--- start ---

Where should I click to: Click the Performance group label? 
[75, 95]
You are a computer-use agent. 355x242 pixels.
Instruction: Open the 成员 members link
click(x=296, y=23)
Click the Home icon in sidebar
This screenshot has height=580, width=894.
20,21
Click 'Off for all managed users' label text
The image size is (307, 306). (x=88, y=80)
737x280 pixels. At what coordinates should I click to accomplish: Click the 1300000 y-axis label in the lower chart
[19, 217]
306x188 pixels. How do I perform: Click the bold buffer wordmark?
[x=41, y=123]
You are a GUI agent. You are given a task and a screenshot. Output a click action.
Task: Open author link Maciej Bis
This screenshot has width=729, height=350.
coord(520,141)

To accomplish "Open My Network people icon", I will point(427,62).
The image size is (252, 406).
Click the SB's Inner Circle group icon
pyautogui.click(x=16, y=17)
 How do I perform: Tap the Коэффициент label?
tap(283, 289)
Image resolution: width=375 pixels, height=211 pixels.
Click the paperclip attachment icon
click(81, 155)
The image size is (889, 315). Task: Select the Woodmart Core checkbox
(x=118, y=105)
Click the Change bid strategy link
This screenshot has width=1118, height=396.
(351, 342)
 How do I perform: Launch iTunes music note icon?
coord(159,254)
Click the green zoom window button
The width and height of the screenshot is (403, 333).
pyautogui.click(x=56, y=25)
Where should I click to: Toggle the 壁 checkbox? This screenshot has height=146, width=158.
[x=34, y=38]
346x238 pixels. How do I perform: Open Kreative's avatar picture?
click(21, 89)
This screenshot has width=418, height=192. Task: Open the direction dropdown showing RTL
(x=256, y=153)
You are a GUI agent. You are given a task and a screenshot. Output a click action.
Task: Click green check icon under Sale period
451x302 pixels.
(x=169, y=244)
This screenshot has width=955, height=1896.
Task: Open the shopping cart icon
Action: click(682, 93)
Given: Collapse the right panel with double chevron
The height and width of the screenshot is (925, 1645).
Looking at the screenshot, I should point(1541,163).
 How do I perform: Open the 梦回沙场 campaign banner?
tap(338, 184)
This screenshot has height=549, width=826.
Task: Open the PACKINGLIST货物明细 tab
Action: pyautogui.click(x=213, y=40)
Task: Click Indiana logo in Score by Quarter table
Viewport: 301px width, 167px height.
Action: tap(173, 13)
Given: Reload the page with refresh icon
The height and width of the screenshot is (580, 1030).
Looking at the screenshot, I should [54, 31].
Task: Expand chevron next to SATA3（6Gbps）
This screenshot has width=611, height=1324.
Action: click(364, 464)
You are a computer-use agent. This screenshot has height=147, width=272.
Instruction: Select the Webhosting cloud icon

--- end ---

**Task objective**
Copy all of the lines above without changing anything.

**Final answer**
Where should I click to: Click the Performance group label? 
[75, 95]
You are a computer-use agent. 355x242 pixels.
Instruction: Open the 成员 members link
click(x=296, y=23)
Click the Home icon in sidebar
This screenshot has height=580, width=894.
20,21
Click 'Off for all managed users' label text
The image size is (307, 306). (x=88, y=80)
737x280 pixels. At what coordinates should I click to accomplish: Click the 1300000 y-axis label in the lower chart
[19, 217]
306x188 pixels. How do I perform: Click the bold buffer wordmark?
[x=41, y=123]
You are a GUI agent. You are given a task and a screenshot. Output a click action.
Task: Open author link Maciej Bis
This screenshot has width=729, height=350.
coord(520,141)

To accomplish "Open My Network people icon", I will point(427,62).
The image size is (252, 406).
Click the SB's Inner Circle group icon
pyautogui.click(x=16, y=17)
 How do I perform: Tap the Коэффициент label?
tap(283, 289)
Image resolution: width=375 pixels, height=211 pixels.
Click the paperclip attachment icon
click(81, 155)
The image size is (889, 315). Task: Select the Woodmart Core checkbox
(x=118, y=105)
Click the Change bid strategy link
This screenshot has width=1118, height=396.
(351, 342)
 How do I perform: Launch iTunes music note icon?
coord(159,254)
Click the green zoom window button
The width and height of the screenshot is (403, 333).
pyautogui.click(x=56, y=25)
Where should I click to: Toggle the 壁 checkbox? This screenshot has height=146, width=158.
[x=34, y=38]
346x238 pixels. How do I perform: Open Kreative's avatar picture?
click(21, 89)
This screenshot has width=418, height=192. Task: Open the direction dropdown showing RTL
(x=256, y=153)
You are a GUI agent. You are given a task and a screenshot. Output a click action.
Task: Click green check icon under Sale period
451x302 pixels.
(x=169, y=244)
This screenshot has width=955, height=1896.
Task: Open the shopping cart icon
Action: click(682, 93)
Given: Collapse the right panel with double chevron
The height and width of the screenshot is (925, 1645).
Looking at the screenshot, I should point(1541,163).
 How do I perform: Open the 梦回沙场 campaign banner?
tap(338, 184)
This screenshot has height=549, width=826.
Task: Open the PACKINGLIST货物明细 tab
Action: pyautogui.click(x=213, y=40)
Task: Click Indiana logo in Score by Quarter table
Viewport: 301px width, 167px height.
Action: tap(173, 13)
Given: Reload the page with refresh icon
The height and width of the screenshot is (580, 1030).
Looking at the screenshot, I should [54, 31].
Task: Expand chevron next to SATA3（6Gbps）
This screenshot has width=611, height=1324.
Action: click(364, 464)
You are a computer-use agent. This screenshot has height=147, width=272.
Instruction: Select the Webhosting cloud icon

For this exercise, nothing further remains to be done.